*YOUR INSTRUCTIONS:* Print all of the entries exactly, minus the pictures.

· · · · · · ·

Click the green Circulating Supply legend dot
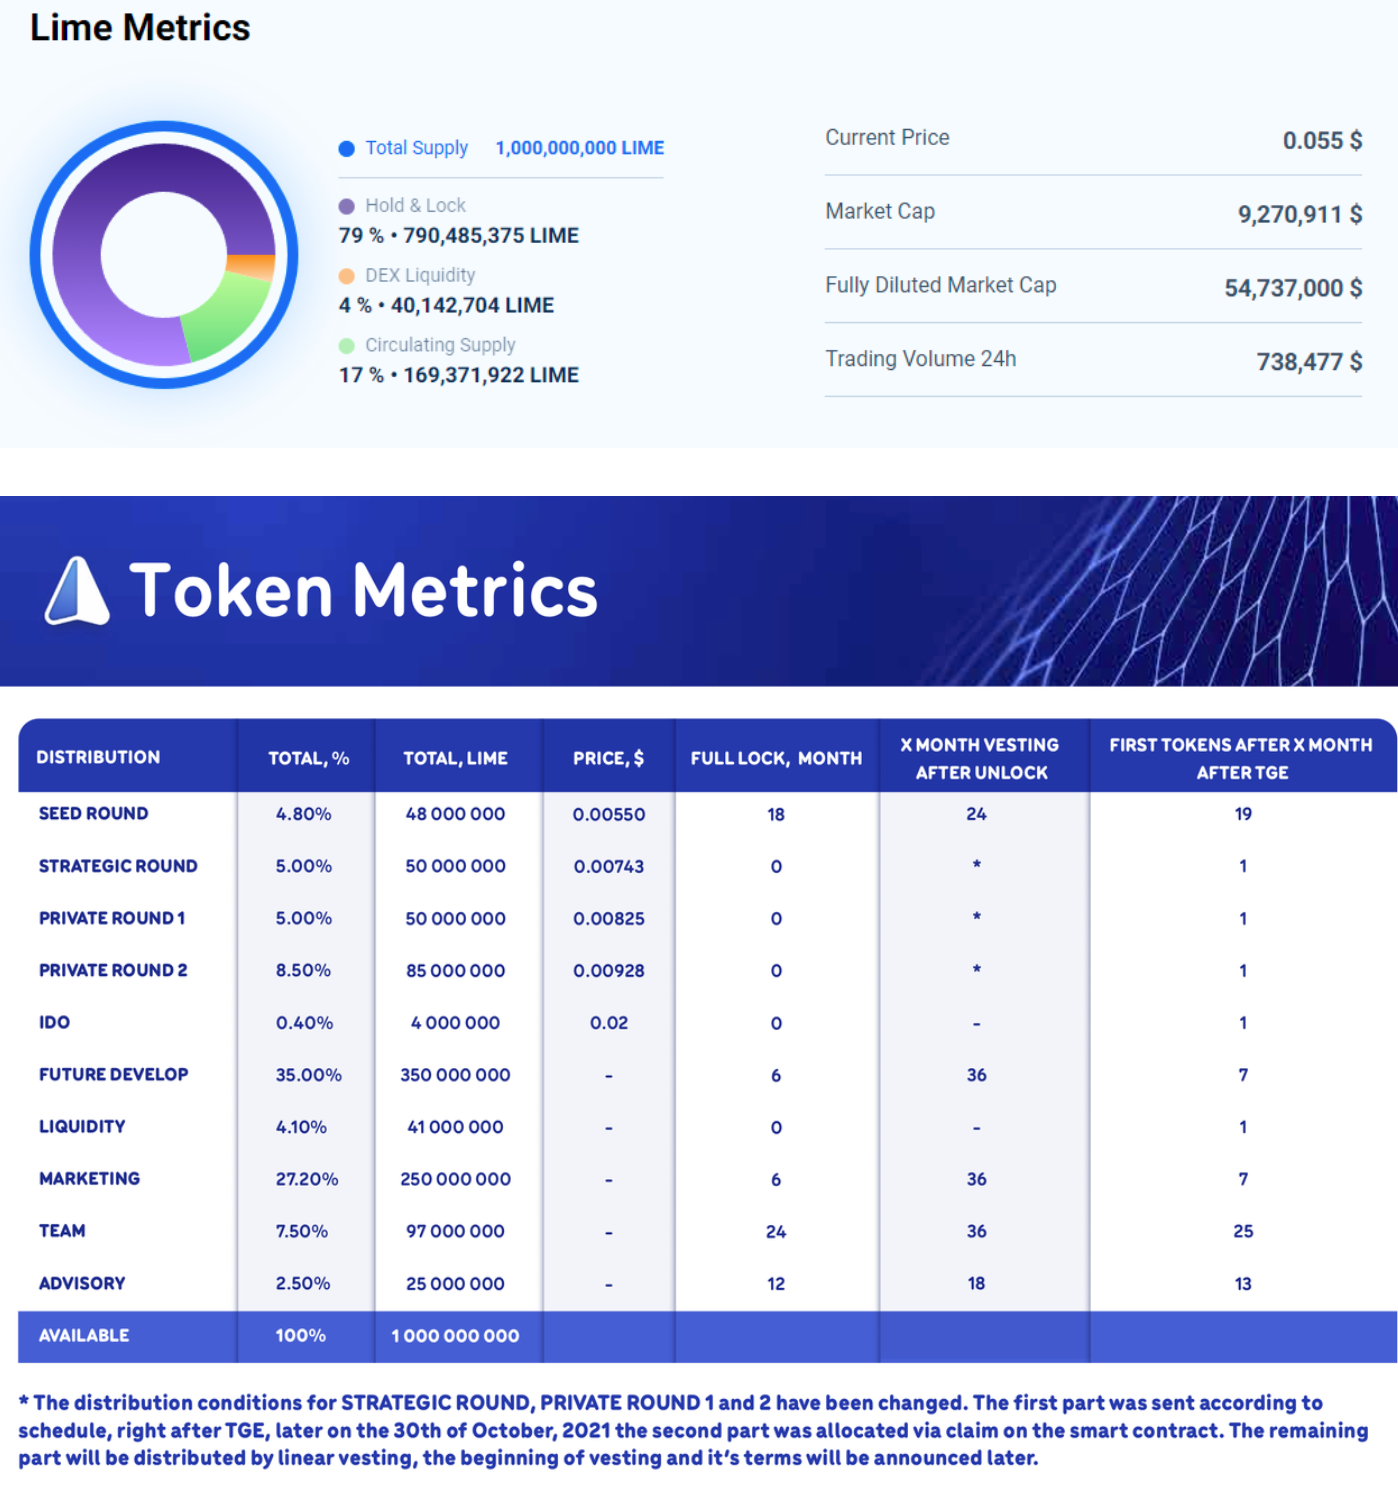 pos(346,346)
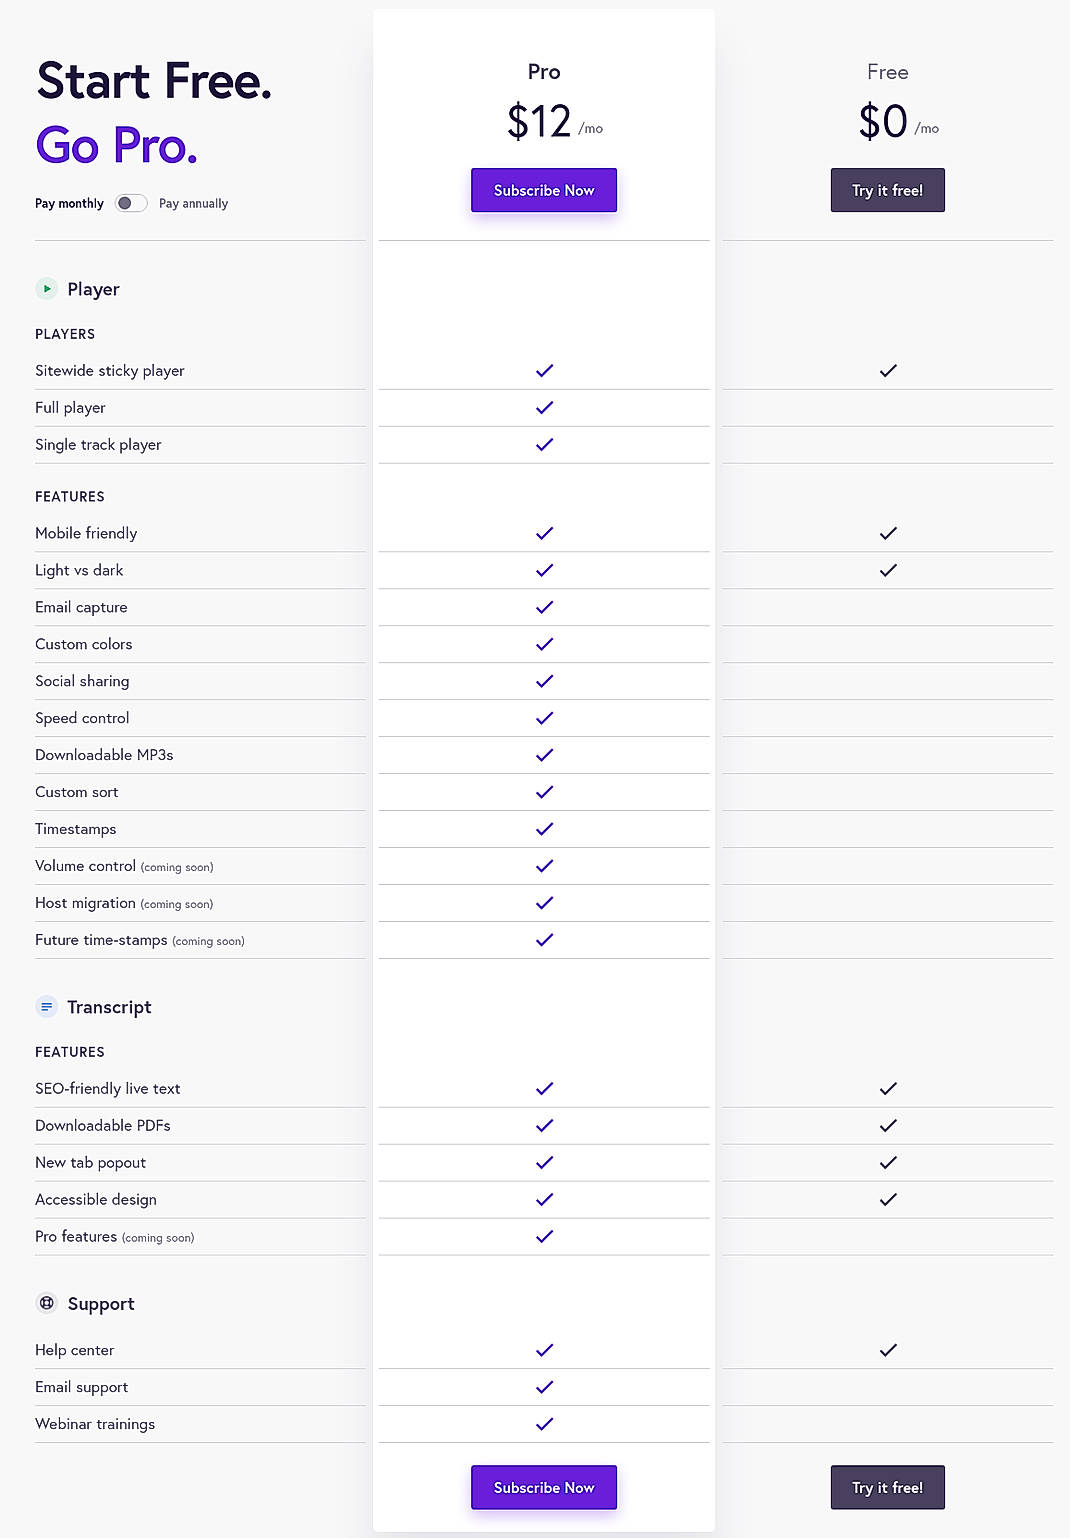Click the Free checkmark for Accessible design
The width and height of the screenshot is (1070, 1538).
click(887, 1199)
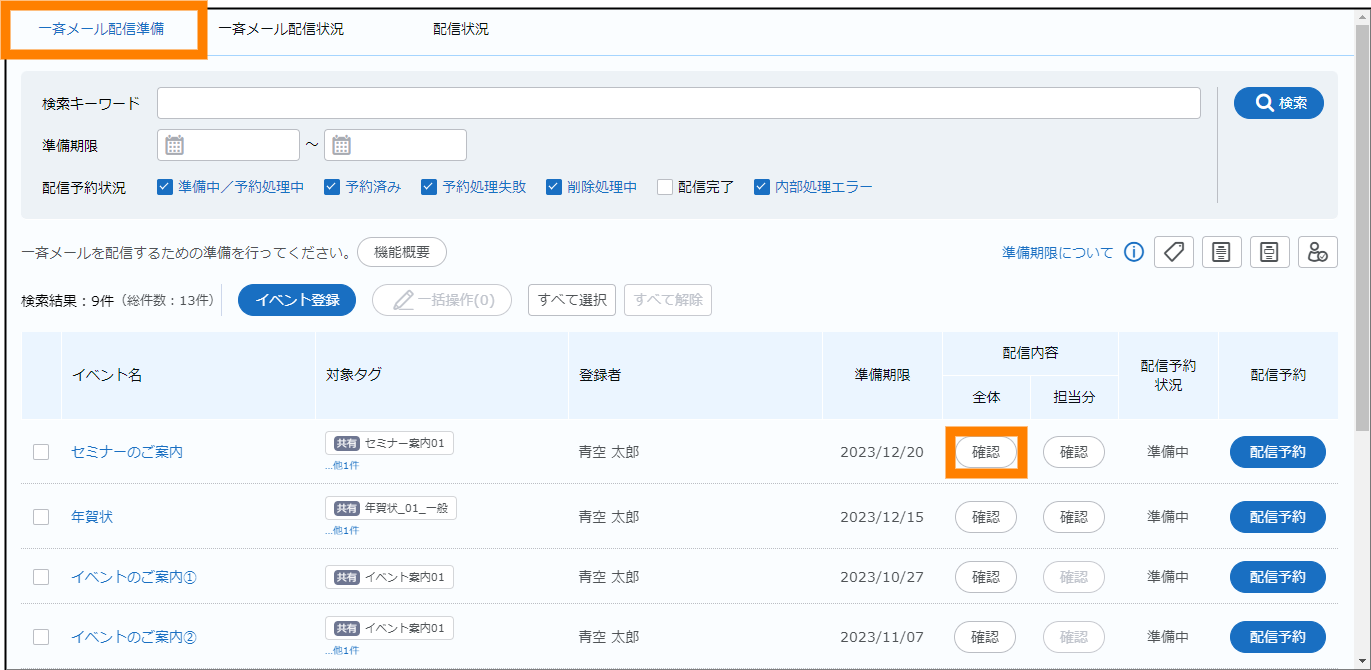Screen dimensions: 1371x670
Task: Click the blue info icon beside 準備期限について
Action: point(1133,252)
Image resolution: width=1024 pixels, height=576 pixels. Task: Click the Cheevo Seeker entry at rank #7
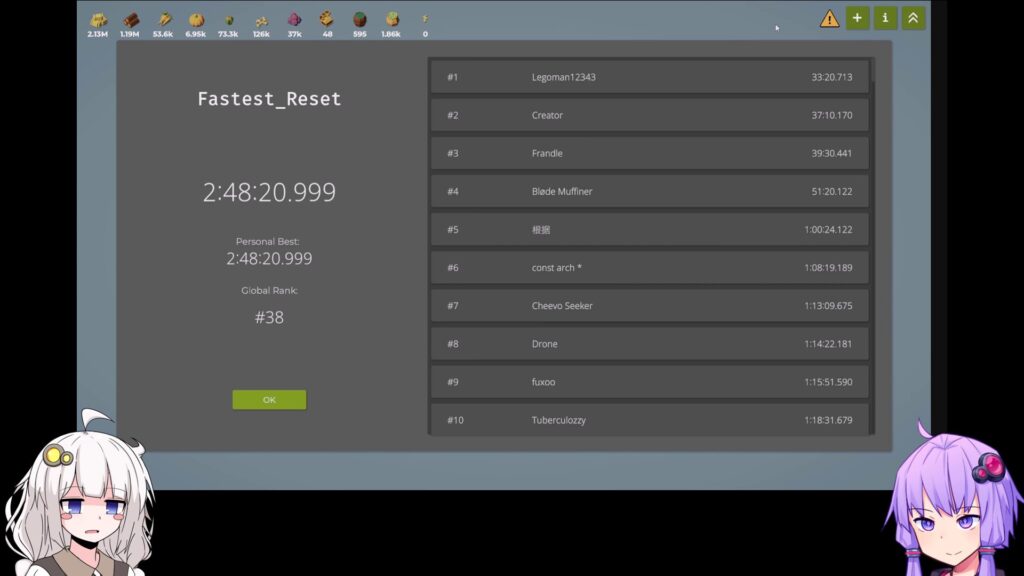pos(649,306)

· · · · · · ·

*COMPLETED TASK:*
Click the green Circulating Supply legend dot
 pos(346,346)
Click the Free checkmark for Accessible design
The width and height of the screenshot is (1070, 1538).
click(887, 1199)
Screen dimensions: 1371x670
Task: Click the blue info icon beside 準備期限について
Action: point(1133,252)
Image resolution: width=1024 pixels, height=576 pixels. Task: Click the Cheevo Seeker entry at rank #7
pos(649,306)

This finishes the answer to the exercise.